What you need to do = Set down each entry as it stands. Skip the pictures.

___ Data for review

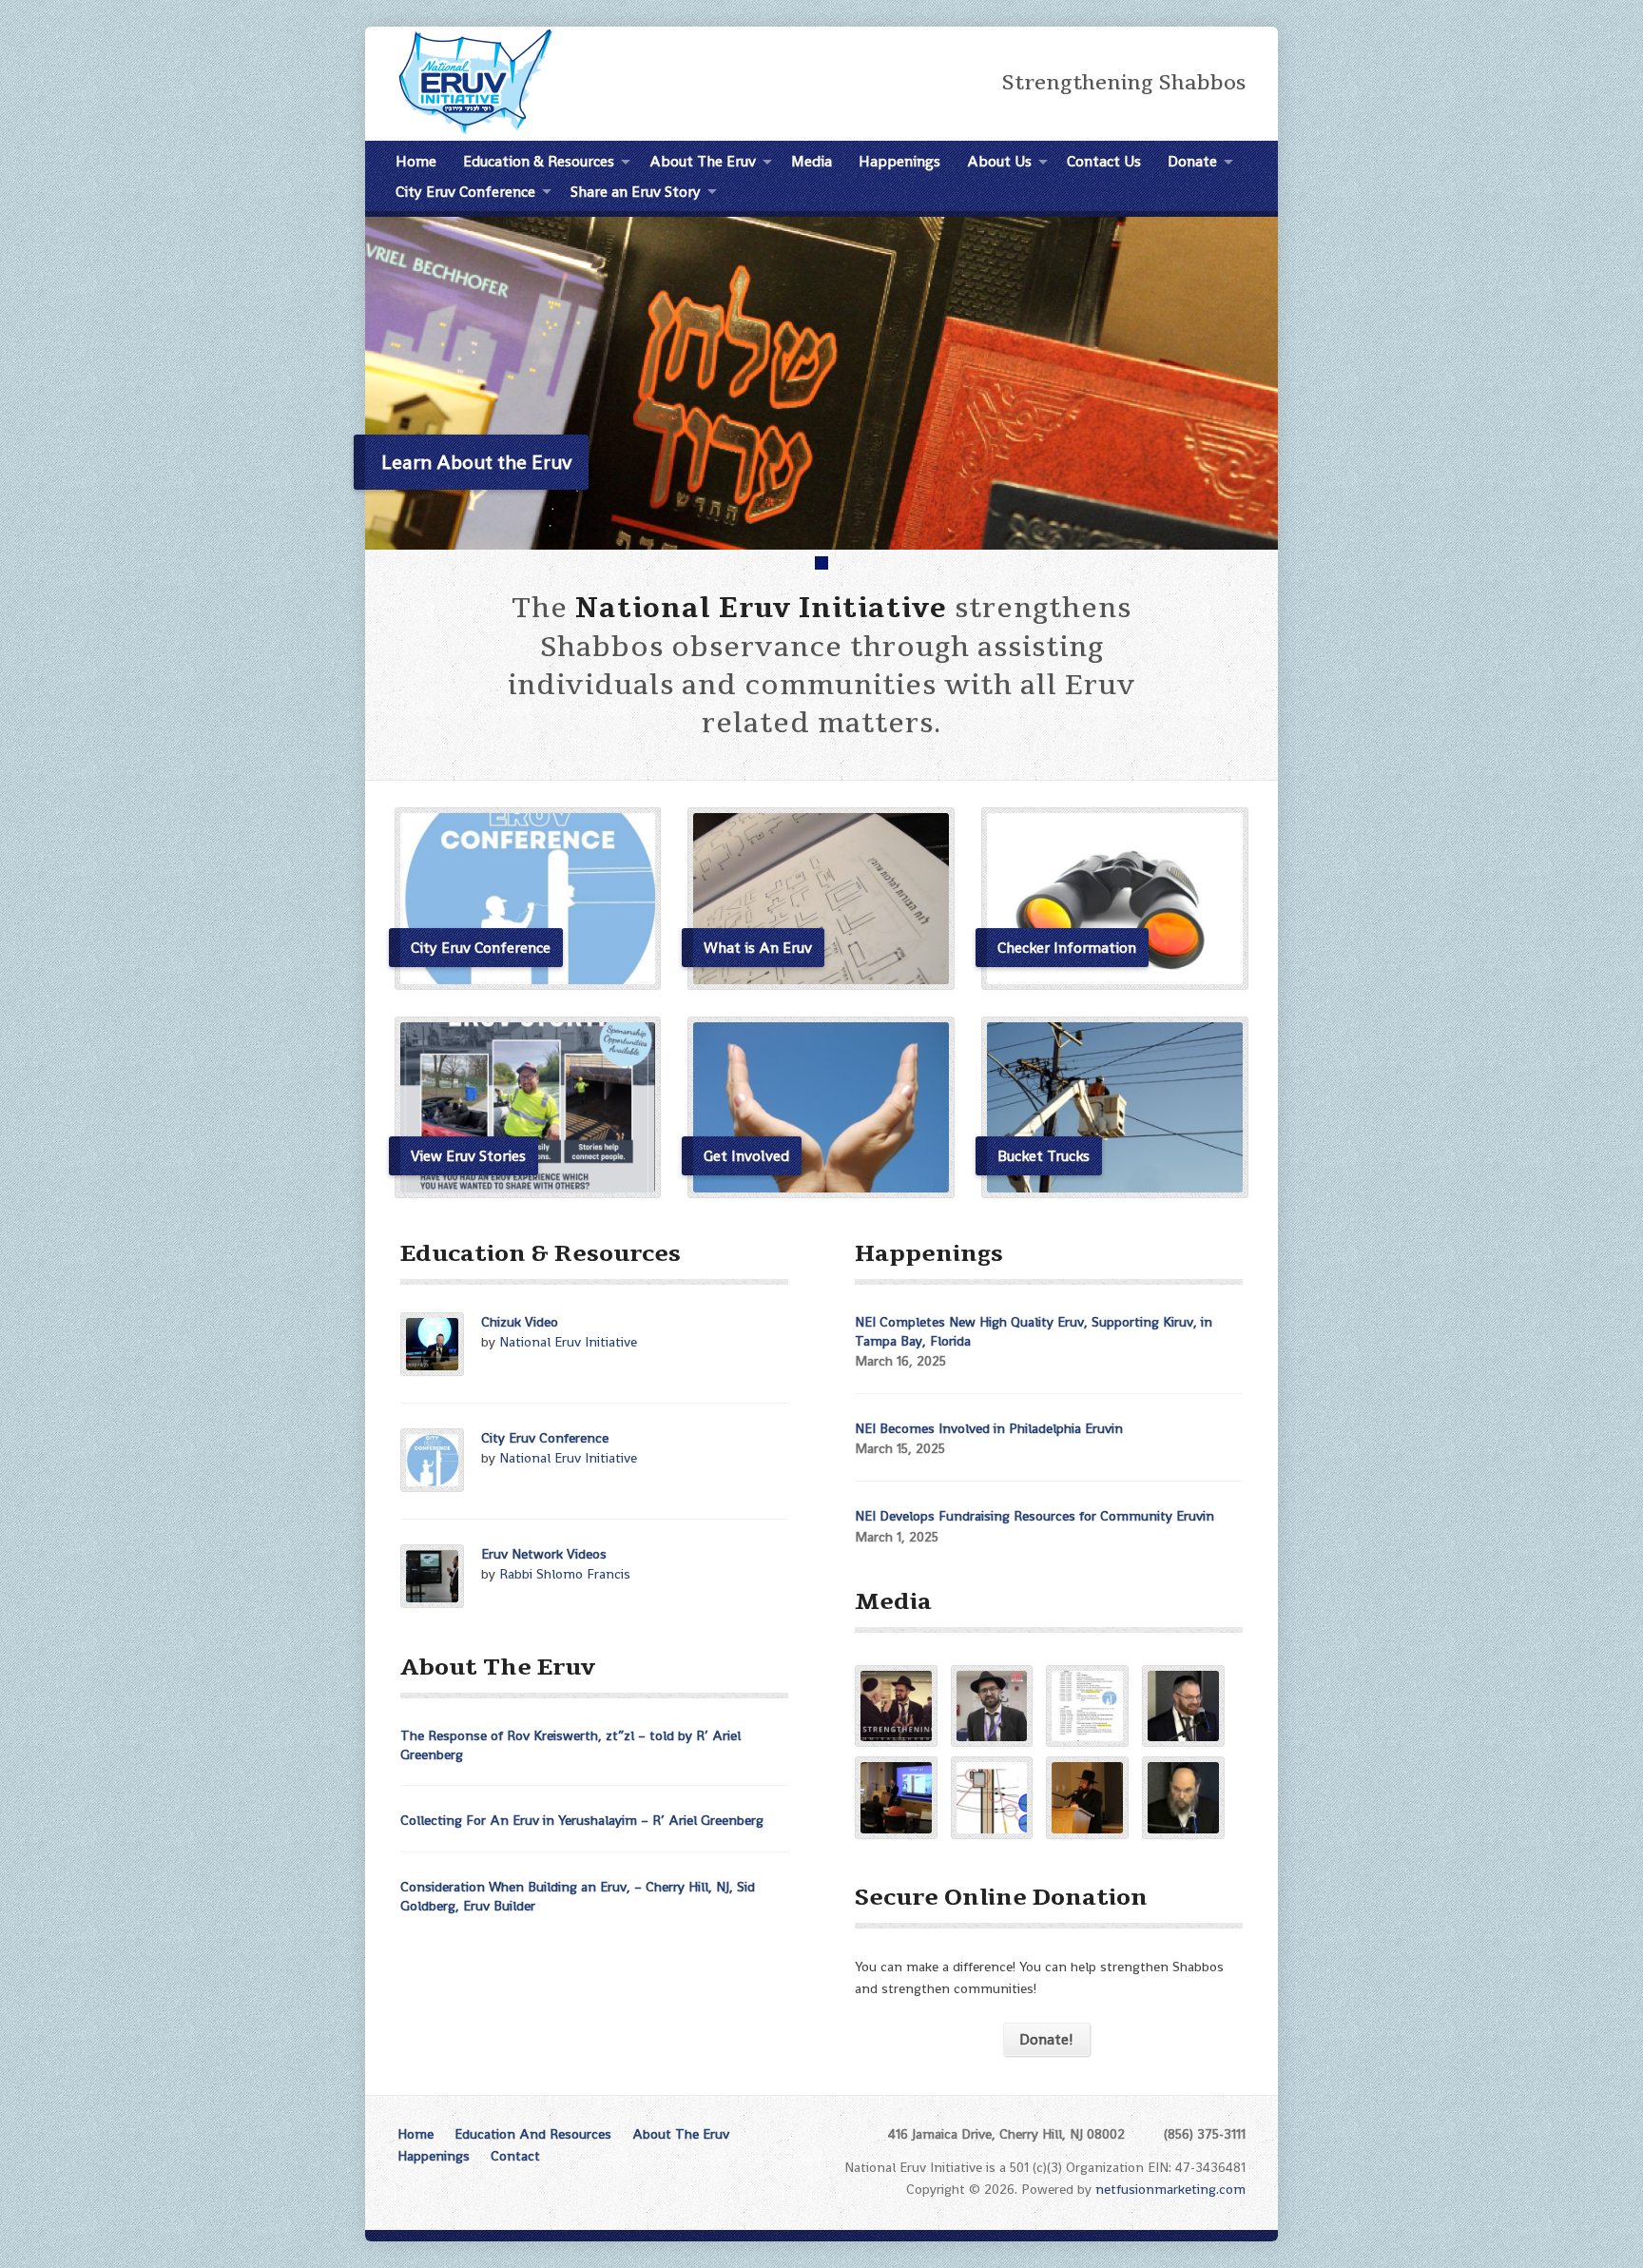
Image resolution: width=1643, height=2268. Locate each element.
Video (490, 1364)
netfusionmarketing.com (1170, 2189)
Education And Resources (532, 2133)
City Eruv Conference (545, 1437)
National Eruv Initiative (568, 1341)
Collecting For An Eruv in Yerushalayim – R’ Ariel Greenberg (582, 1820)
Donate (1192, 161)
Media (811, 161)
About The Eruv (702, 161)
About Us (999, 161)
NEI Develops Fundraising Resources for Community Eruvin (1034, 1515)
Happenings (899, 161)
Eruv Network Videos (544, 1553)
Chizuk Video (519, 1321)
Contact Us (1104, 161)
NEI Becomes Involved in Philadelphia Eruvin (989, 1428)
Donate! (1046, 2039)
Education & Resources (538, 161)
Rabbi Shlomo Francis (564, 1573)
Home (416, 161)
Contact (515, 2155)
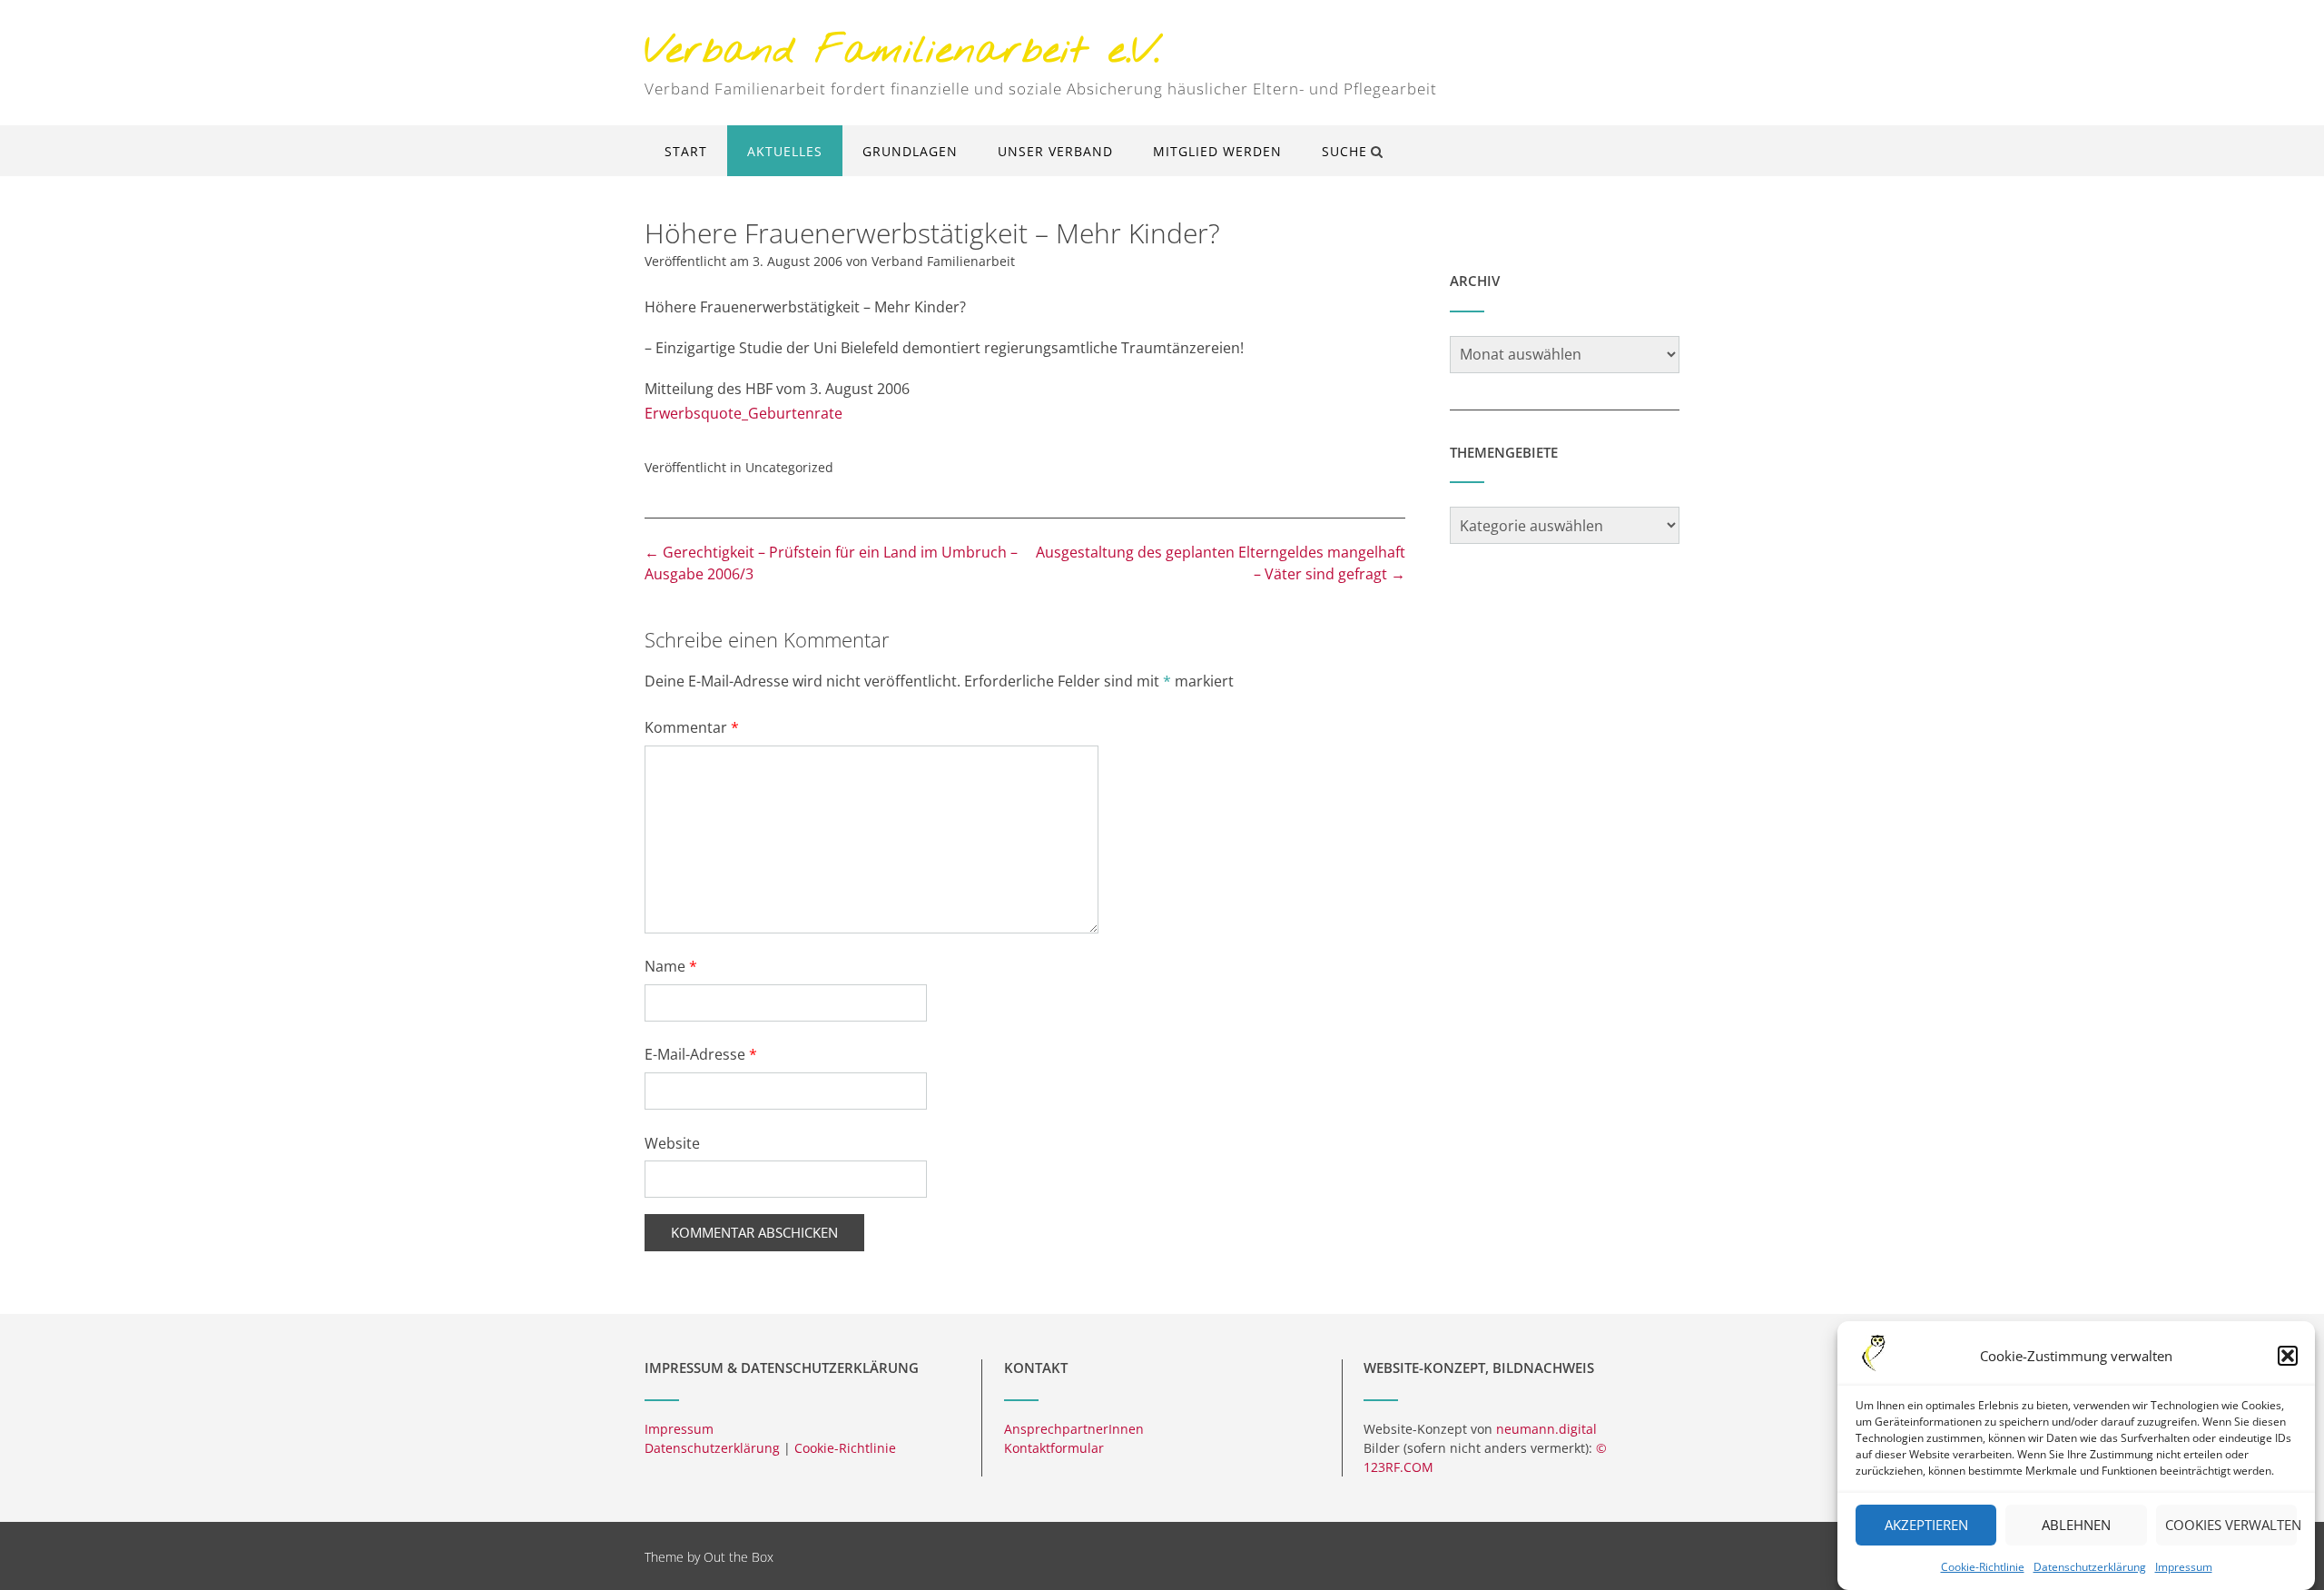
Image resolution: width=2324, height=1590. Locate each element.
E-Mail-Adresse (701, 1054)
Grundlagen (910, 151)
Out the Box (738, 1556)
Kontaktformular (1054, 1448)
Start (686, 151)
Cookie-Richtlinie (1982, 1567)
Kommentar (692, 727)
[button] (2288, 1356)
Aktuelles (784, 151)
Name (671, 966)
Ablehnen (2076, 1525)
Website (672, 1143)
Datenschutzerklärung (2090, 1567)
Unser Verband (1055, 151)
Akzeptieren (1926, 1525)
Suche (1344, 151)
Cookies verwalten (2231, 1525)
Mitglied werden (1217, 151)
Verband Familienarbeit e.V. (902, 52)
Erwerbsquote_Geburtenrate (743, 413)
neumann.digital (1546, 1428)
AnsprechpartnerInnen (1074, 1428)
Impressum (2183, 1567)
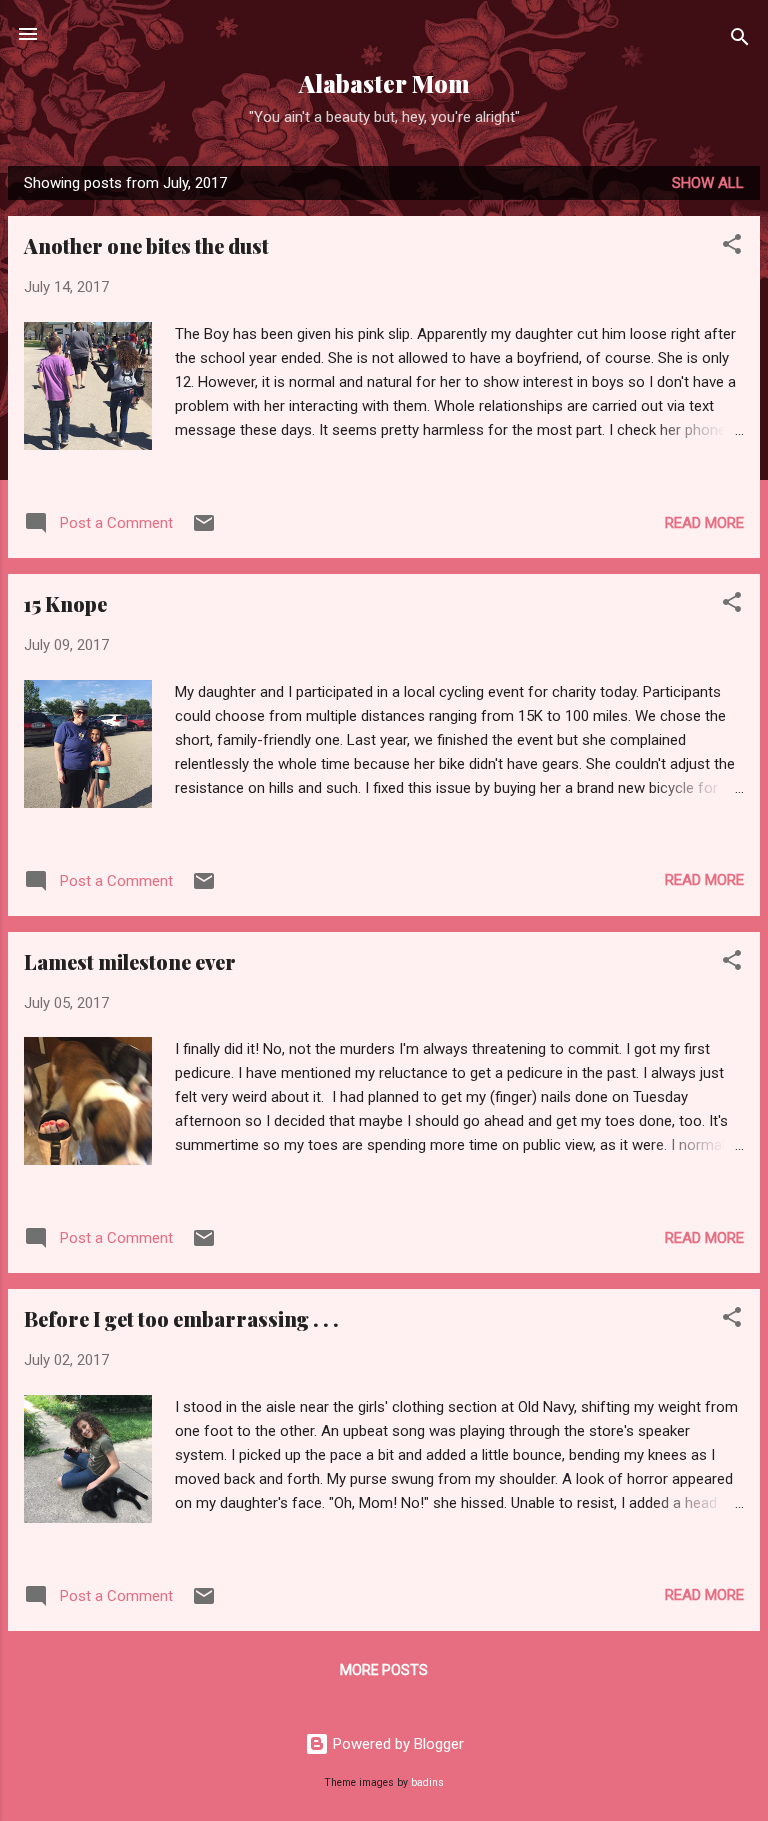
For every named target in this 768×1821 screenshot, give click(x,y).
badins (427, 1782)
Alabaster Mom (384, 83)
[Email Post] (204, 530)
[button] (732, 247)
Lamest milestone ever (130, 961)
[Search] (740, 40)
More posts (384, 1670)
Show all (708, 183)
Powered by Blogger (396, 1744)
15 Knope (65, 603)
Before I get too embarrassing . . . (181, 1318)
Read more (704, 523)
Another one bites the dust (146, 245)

______

Answer space =
Image resolution: width=1643, height=2268. Locate each element.
Video (490, 1364)
netfusionmarketing.com (1170, 2189)
Education And Resources (532, 2133)
City Eruv Conference (545, 1437)
National Eruv Initiative (568, 1341)
Collecting For An Eruv in Yerushalayim – R’ Ariel Greenberg (582, 1820)
Donate (1192, 161)
Media (811, 161)
About The Eruv (702, 161)
About Us (999, 161)
NEI Develops Fundraising Resources for Community Eruvin (1034, 1515)
Happenings (899, 161)
Eruv Network Videos (544, 1553)
Chizuk Video (519, 1321)
Contact Us (1104, 161)
NEI Becomes Involved in Philadelphia Eruvin (989, 1428)
Donate! (1046, 2039)
Education & Resources (538, 161)
Rabbi Shlomo Francis (564, 1573)
Home (416, 161)
Contact (515, 2155)
Image resolution: width=2324, height=1590. Locate each element.
E-Mail-Adresse (701, 1054)
Grundlagen (910, 151)
Out the Box (738, 1556)
Kontaktformular (1054, 1448)
Start (686, 151)
Cookie-Richtlinie (1982, 1567)
Kommentar (692, 727)
[button] (2288, 1356)
Aktuelles (784, 151)
Name (671, 966)
Ablehnen (2076, 1525)
Website (672, 1143)
Datenschutzerklärung (2090, 1567)
Unser Verband (1055, 151)
Akzeptieren (1926, 1525)
Suche (1344, 151)
Cookies verwalten (2231, 1525)
Mitglied werden (1217, 151)
Verband Familienarbeit e.V. (902, 52)
Erwerbsquote_Geburtenrate (743, 413)
neumann.digital (1546, 1428)
AnsprechpartnerInnen (1074, 1428)
Impressum (2183, 1567)
For every named target in this 768×1821 screenshot, give click(x,y).
badins (427, 1782)
Alabaster Mom (384, 83)
[Email Post] (204, 530)
[button] (732, 247)
Lamest milestone ever (130, 961)
[Search] (740, 40)
More posts (384, 1670)
Show all (708, 183)
Powered by Blogger (396, 1744)
15 Knope (65, 603)
Before I get too embarrassing . . . (181, 1318)
Read more (704, 523)
Another one bites the dust (146, 245)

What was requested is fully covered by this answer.